# Компьютерные технологии > СОФТ (SOFT) >  1С:Предприятие 7.х - Проблемы и их решения

## IMPERIAL

*Система программ "1С:Предприятие" 7.7*


*Ссылки на официальные сайты:*

http://www.1c.ru/
http://www.1c-shop.ru/
http://www.1c-usoft.ru


Актуальных релизы Номера и примерные сроки выпуска ожидаемых релизов

*О программе в целом:*

*Скрытый текст*Система программ "1С:Предприятие" предоставляет широкие возможности ведения автоматизированного учета на предприятиях, в организациях и учреждениях, независимо от их вида деятельности и формы собственности, с различным уровнем сложности учета.

Система программ "1С:Предприятие" позволяет организовать эффективный бухгалтерский, кадровый, оперативный торговый, складской и производственный учет, а также расчет заработной платы.

В комплексную поставку входят основные компоненты системы программ "1С:Предприятие"

"Бухгалтерский учет""Оперативный учет""Расчет"

а также основные конфигурации

"Бухгалтерия+Торговля+Скла  +Зарплата+Кадры""Бухгалтерский учет""Торговля+Склад""Зарплата+Кадры""Производство+Услуги+Бухга  терия""Финансовое планирование"

Пользователи могут применять конфигурации, входящие в новую комплексную поставку, как по отдельности, пользуясь средствами обмена данных, так и совместно, подобрав для себя подходящий вариант работы с системой. Выбор конфигурации зависит, прежде всего, от решаемых задач, от типа деятельности и структуры конкретного предприятия, уровня сложности ведения учета и других условий.

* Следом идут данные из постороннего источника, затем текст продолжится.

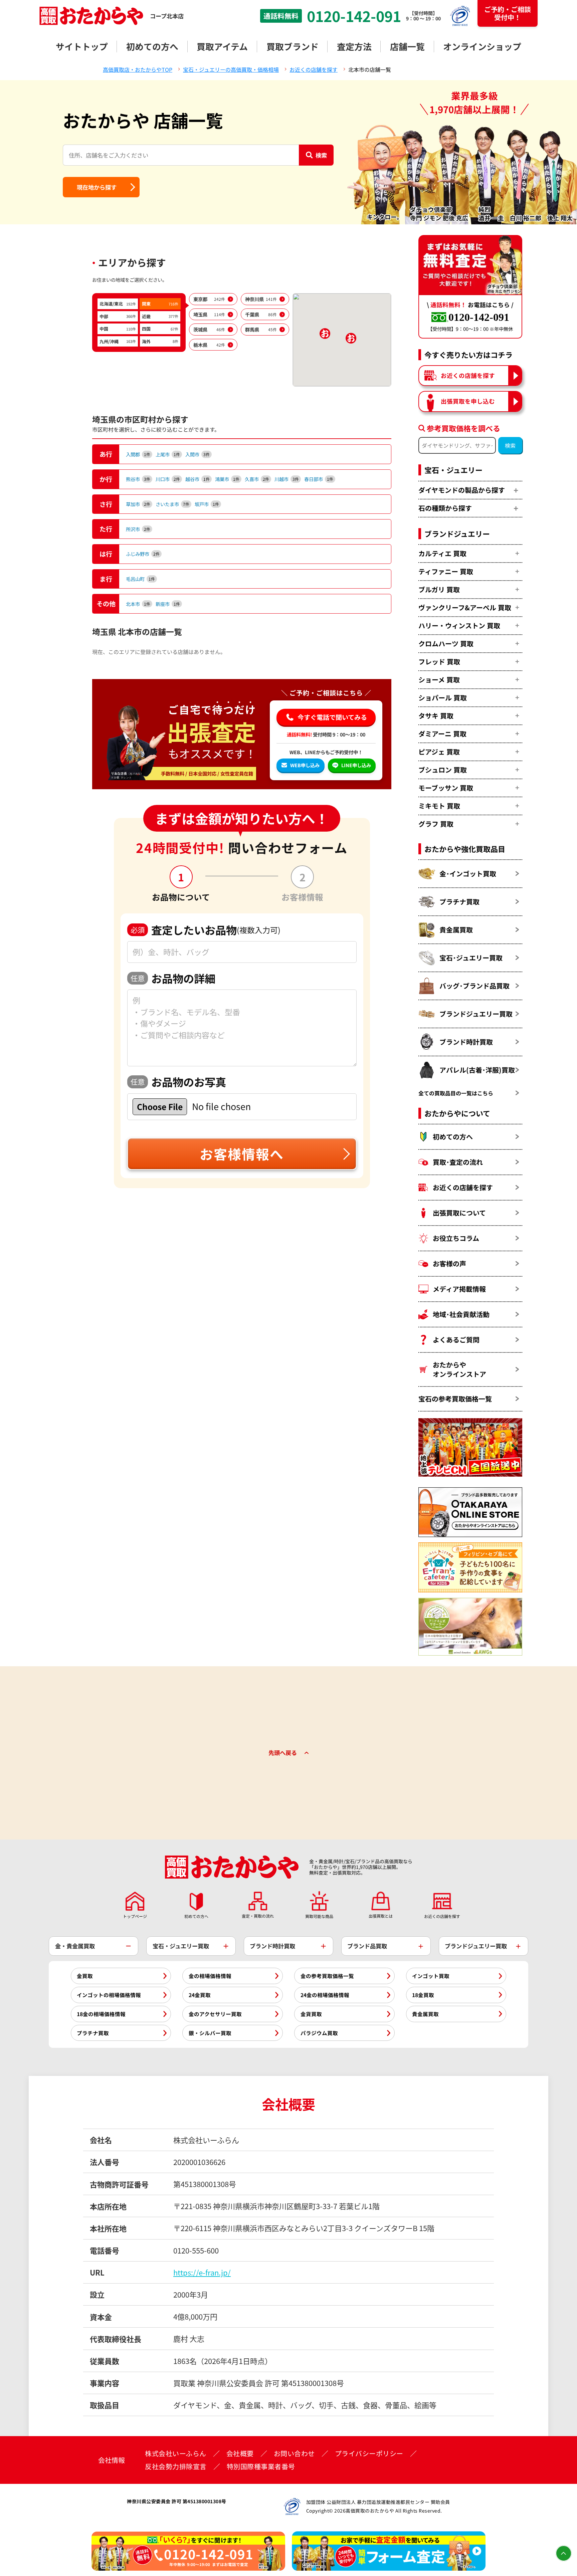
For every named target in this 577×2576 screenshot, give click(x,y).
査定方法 (354, 46)
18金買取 (423, 1994)
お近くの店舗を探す (468, 375)
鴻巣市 (227, 478)
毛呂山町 (140, 578)
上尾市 (168, 454)
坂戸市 (207, 503)
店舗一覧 (407, 46)
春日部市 (318, 478)
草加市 (138, 503)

*В этой теме решаются только технические проблемы и вопорсы, связанные с этой программой. Конфигурации и релизы в этой теме. Просьба не засорять ничего тут.*

----------


## muks

Привет.Кто поможетИ? пытаюсь 1С установить.раньше получалось с помощью Sable это сделать....а сейчас что-то не работает:( может проблема в том что я ВИСТУ поставил?Хотя раньше стоял ХР и тоже раз через 10 загружалась 1С....
подскажите где последнюю Sable взять или может какой другой ХАСП кряк,который может подойтиИИИ?
заранее спасибо!!!

----------


## Nep

Итак, 1С:
под эмулятором от Sable уже давно не работает 1С. как я понимаю речь идёт о версии 77
для нормально работы данного ПО необходим патч

http://rapidshare.com/files/4721277/...tch_Usp_26.rar
это для релизов до 27-го...

----------


## muks

а 27 включительно? и можно еще куда-нибудь залить...с рапидой проблемы:( или на мыло кинуть? ПОЖАЛУЙСТА!!!!!!!!!!!
madmuks@gmail.com

----------


## Kharon

Под Windows Vista Sable не работает. Нужен другой взломщик. Кроме того, для последних сборок Windows XP, а также для Vista необходима правка кодовых страниц, иначе 1С не заработает ни в какую...

----------

Стпс (07.10.2013)

----------


## DEL

стоит 1С упрощенка (не сетевая)
используется для обслуживания одной фирмы
сейчас появилась вторая..как создать (подключить) дополнительную (новую) базу на ту же оболочкуИ?
я знаю что можно сделать так что бы при загрузке программа спрашивала какую базу подгружать
ПОМОГИТЕ РЕШИТЬ ЗАДАЧУ

----------


## Nep

просто установи базу и всё, а в платформе при запуске выбери "Добавить" и укажи путь в новой базе...
не забудь, что первый запуск должен быть произведен в монопольном режие, для того, чтобы создались индексы

----------


## dimind

народ, выгрузку ЕСН починили?

----------


## Triinu

> народ, выгрузку ЕСН починили?


А ты  не  в  курсе  где  тут обновления  взять  можно, я что-то  весь  форум  облазил не  могу  найти ! :confused:

----------


## P_III

существует ли способ просмотреть файлы созданные 1С,не морочась с установкой программы.Если нет-подскажите пожалуйста,где найти рабочую версию программы и есть ли инструкции по ее правильной установке.

----------


## SJ24

> Помогите "чайнику".Можно ли перенести базу из 1с бухгалтерии 483 релиза в 511,и если да. то как? :confused:


а для чего?

----------


## cima

> а для чего?


1с не обновлялась с 483 релиза ни разу, я просто не знаю, можно ее обновить сразу на 511( было бы проще) или надо ставить все обновления последовательно(это долго).Вот!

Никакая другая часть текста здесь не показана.